◆ TASK INSTRUCTIONS: Give, as a bare number, the count of lines below that contain "dimensions".

Stored records:
▬▬▬▬▬▬
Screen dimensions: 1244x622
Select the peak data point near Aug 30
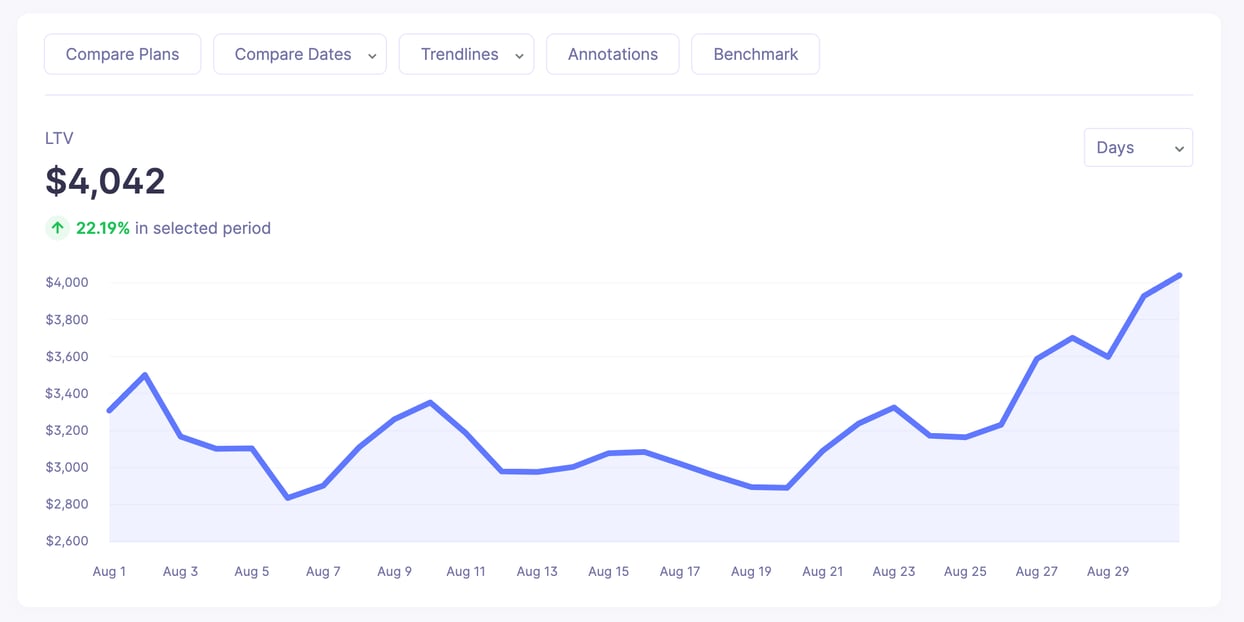(1179, 274)
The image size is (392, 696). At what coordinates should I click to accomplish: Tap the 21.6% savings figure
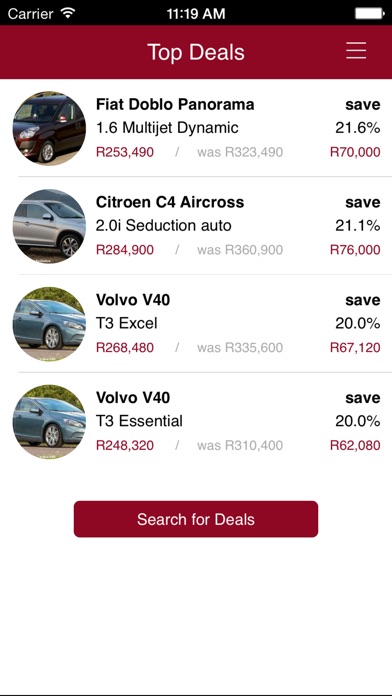pos(357,128)
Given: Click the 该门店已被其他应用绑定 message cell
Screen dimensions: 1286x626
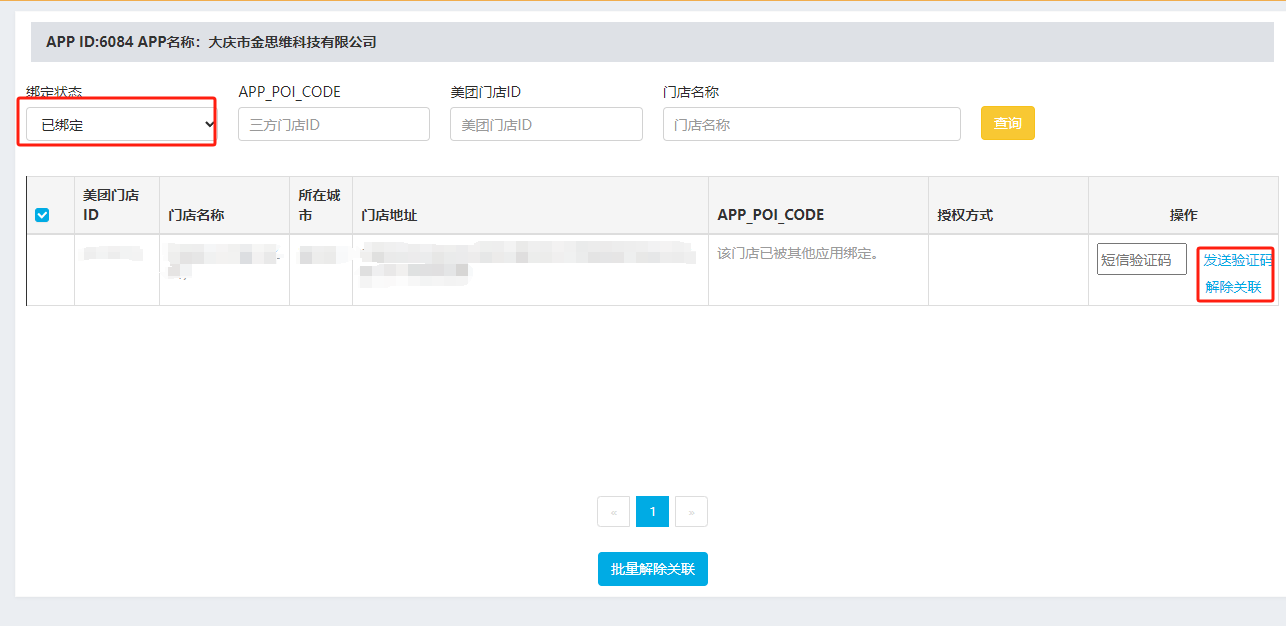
▬▬▬▬▬▬
◆ PROBLEM SOLUTION: 2